- DATA SUPPLIED:

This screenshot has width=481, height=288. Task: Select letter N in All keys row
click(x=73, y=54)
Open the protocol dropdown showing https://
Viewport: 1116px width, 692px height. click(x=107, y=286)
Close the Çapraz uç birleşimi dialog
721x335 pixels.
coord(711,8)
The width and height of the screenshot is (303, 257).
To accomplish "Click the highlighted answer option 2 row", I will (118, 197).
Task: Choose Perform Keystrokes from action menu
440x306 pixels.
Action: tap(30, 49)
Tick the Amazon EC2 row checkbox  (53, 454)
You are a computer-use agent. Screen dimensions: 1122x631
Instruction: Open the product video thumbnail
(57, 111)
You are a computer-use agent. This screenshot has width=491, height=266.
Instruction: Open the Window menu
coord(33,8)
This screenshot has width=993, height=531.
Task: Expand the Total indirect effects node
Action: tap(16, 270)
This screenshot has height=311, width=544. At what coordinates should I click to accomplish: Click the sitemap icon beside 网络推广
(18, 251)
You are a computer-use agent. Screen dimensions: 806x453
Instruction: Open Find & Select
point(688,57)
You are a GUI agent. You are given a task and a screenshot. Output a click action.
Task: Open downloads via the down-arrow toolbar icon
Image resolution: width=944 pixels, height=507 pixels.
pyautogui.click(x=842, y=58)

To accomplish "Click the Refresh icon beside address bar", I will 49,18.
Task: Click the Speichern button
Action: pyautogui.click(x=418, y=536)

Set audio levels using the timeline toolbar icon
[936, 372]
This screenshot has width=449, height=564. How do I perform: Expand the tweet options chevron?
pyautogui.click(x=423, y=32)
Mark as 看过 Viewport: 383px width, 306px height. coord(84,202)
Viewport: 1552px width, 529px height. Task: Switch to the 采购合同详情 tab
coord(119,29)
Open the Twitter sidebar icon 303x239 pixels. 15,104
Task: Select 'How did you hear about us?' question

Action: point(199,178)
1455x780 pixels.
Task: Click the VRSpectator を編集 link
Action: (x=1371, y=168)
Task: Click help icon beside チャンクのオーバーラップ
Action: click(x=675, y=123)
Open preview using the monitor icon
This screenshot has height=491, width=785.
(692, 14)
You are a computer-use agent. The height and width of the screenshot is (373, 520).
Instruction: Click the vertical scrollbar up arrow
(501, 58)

- PROBLEM STATEMENT: Retype the listing above in full, with no alterations.

- RESULT OF THE TASK:
This screenshot has width=481, height=288. Task: Select letter N in All keys row
click(x=73, y=54)
Open the protocol dropdown showing https://
Viewport: 1116px width, 692px height. click(x=107, y=286)
Close the Çapraz uç birleşimi dialog
721x335 pixels.
coord(711,8)
The width and height of the screenshot is (303, 257).
To accomplish "Click the highlighted answer option 2 row", I will (118, 197).
Task: Choose Perform Keystrokes from action menu
440x306 pixels.
Action: tap(30, 49)
Tick the Amazon EC2 row checkbox  (53, 454)
You are a computer-use agent. Screen dimensions: 1122x631
Instruction: Open the product video thumbnail
(57, 111)
You are a computer-use agent. This screenshot has width=491, height=266.
Instruction: Open the Window menu
coord(33,8)
This screenshot has width=993, height=531.
Task: Expand the Total indirect effects node
Action: tap(16, 270)
This screenshot has height=311, width=544. At what coordinates should I click to accomplish: Click the sitemap icon beside 网络推广
(18, 251)
You are a computer-use agent. Screen dimensions: 806x453
Instruction: Open Find & Select
point(688,57)
You are a GUI agent. You are given a task and a screenshot. Output a click action.
Task: Open downloads via the down-arrow toolbar icon
Image resolution: width=944 pixels, height=507 pixels.
pyautogui.click(x=842, y=58)

To accomplish "Click the Refresh icon beside address bar", I will 49,18.
Task: Click the Speichern button
Action: pyautogui.click(x=418, y=536)

Set audio levels using the timeline toolbar icon
[936, 372]
This screenshot has width=449, height=564. How do I perform: Expand the tweet options chevron?
pyautogui.click(x=423, y=32)
Mark as 看过 Viewport: 383px width, 306px height. coord(84,202)
Viewport: 1552px width, 529px height. Task: Switch to the 采购合同详情 tab
coord(119,29)
Open the Twitter sidebar icon 303x239 pixels. 15,104
Task: Select 'How did you hear about us?' question

Action: point(199,178)
1455x780 pixels.
Task: Click the VRSpectator を編集 link
Action: (x=1371, y=168)
Task: Click help icon beside チャンクのオーバーラップ
Action: click(x=675, y=123)
Open preview using the monitor icon
This screenshot has height=491, width=785.
(692, 14)
You are a computer-use agent. The height and width of the screenshot is (373, 520).
Instruction: Click the vertical scrollbar up arrow
(501, 58)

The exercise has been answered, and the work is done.